### Description of the task
The entries below contain pictures, which are to be left out; write out exactly, and only, the lines from the line with "Image resolution: width=1401" up to and including the line with "Task: Click the".

### Data supplied

+++++

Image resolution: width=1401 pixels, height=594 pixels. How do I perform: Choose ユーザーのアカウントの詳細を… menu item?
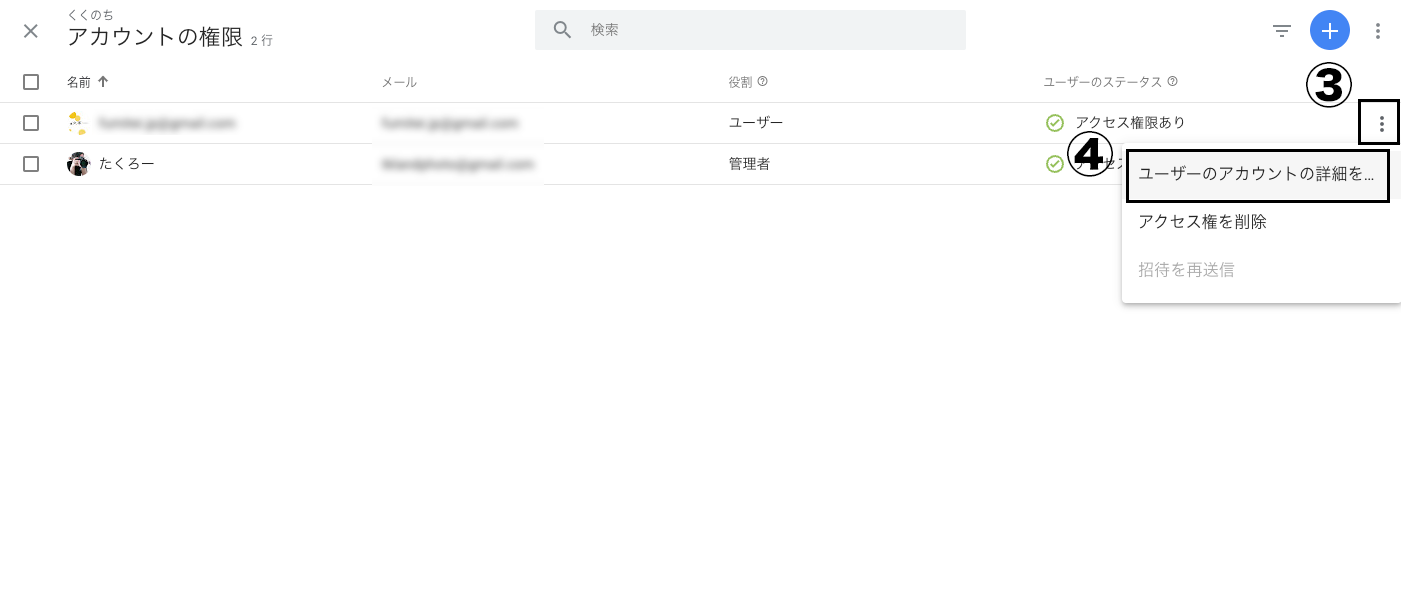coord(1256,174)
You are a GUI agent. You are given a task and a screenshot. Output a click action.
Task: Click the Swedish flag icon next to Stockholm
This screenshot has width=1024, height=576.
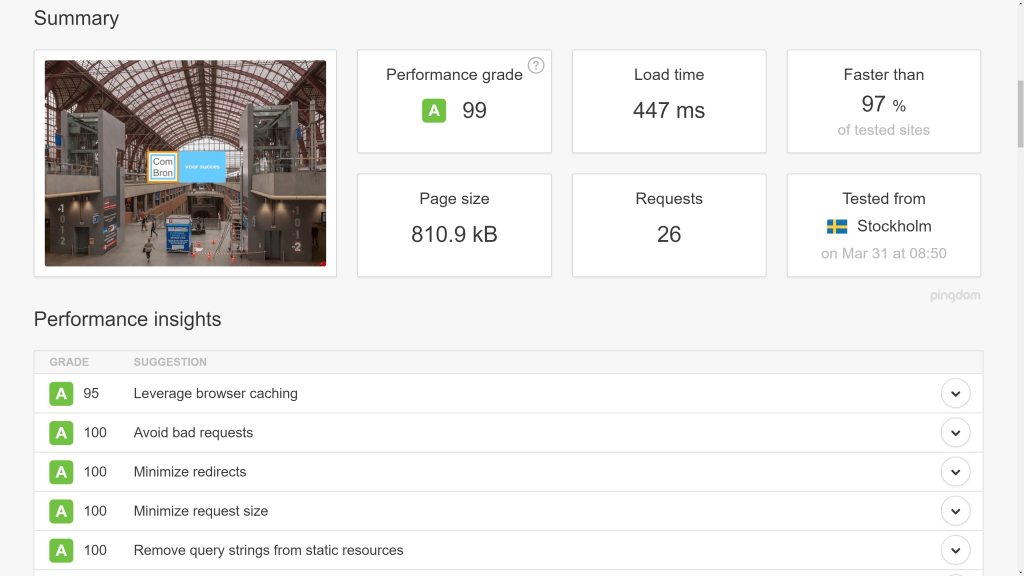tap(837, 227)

+++++

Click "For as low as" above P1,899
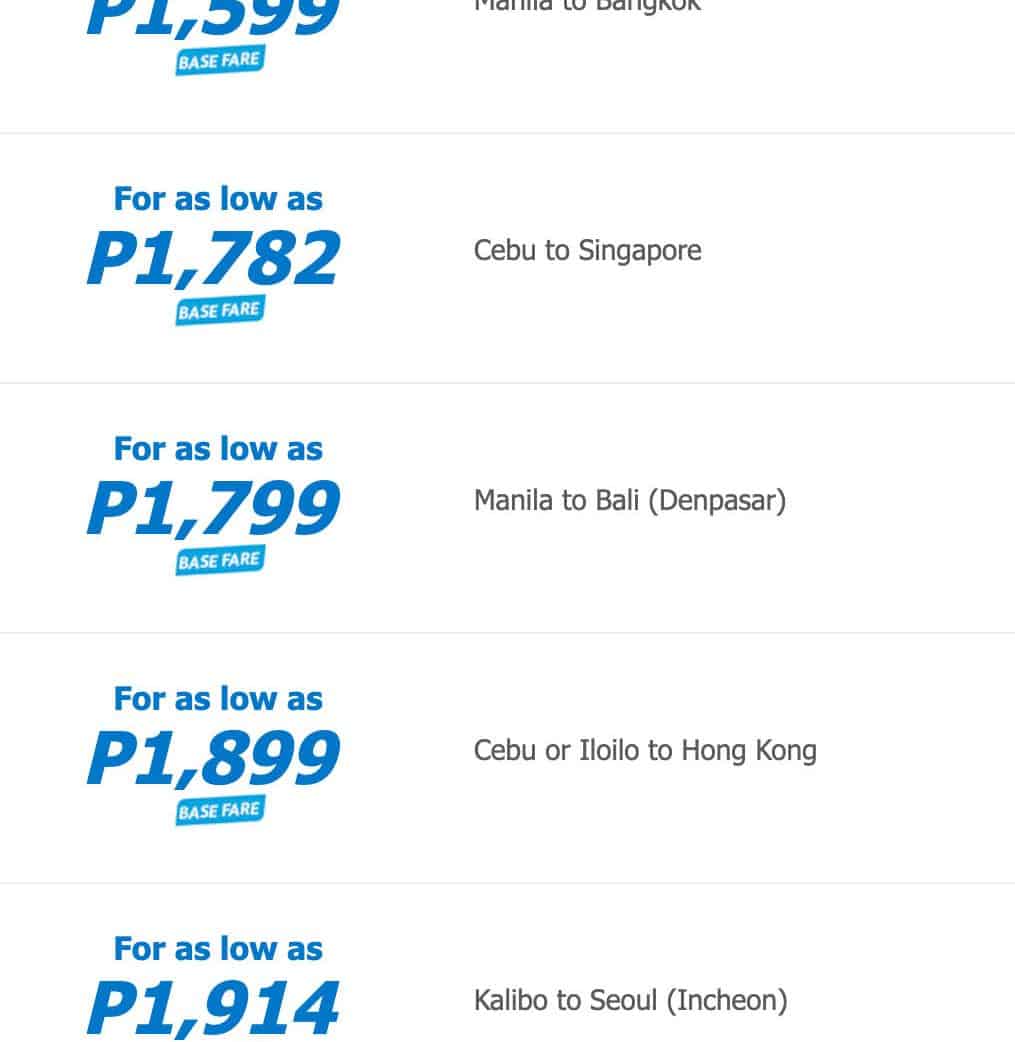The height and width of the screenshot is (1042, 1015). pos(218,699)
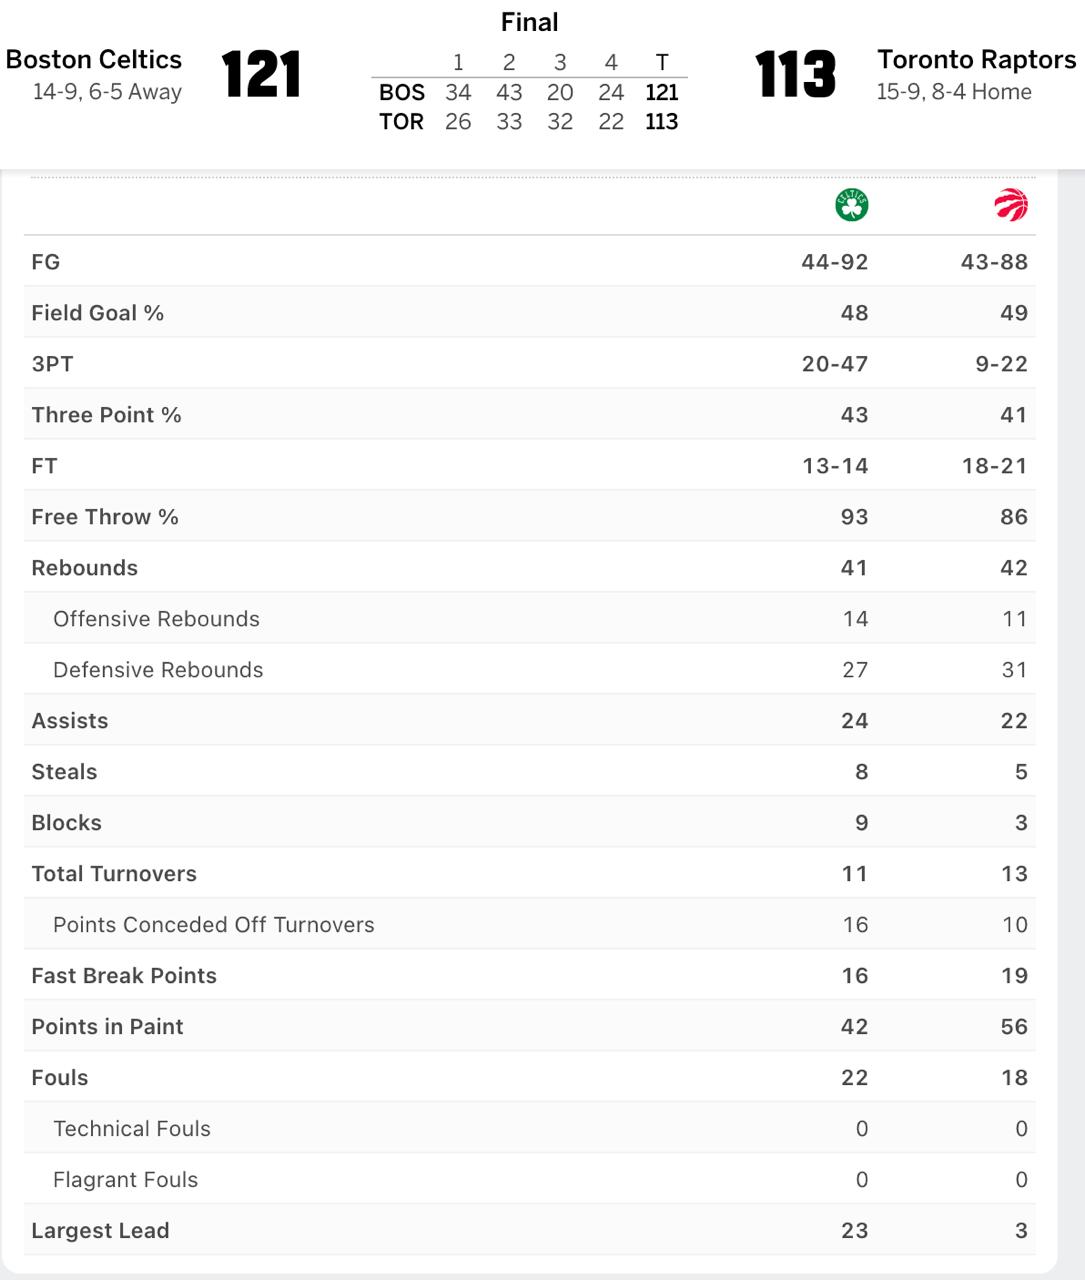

+++++

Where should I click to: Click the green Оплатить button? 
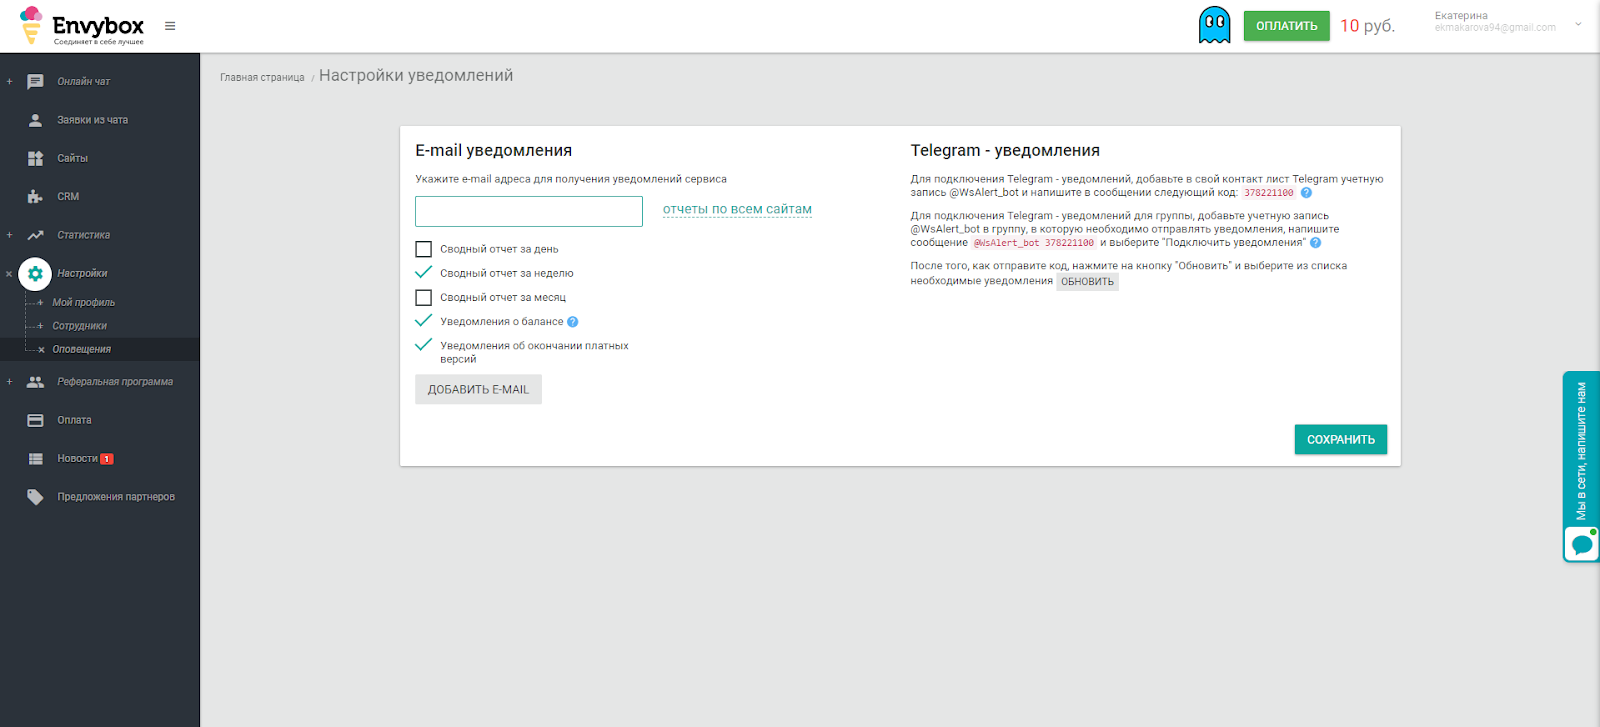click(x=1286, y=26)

+++++

### Answer to the problem
Image resolution: width=1401 pixels, height=594 pixels. How do I perform: Choose ユーザーのアカウントの詳細を… menu item?
coord(1256,174)
You are a GUI agent. You are given a task and a screenshot. Output a click action.
Task: Click the Swedish flag icon next to Stockholm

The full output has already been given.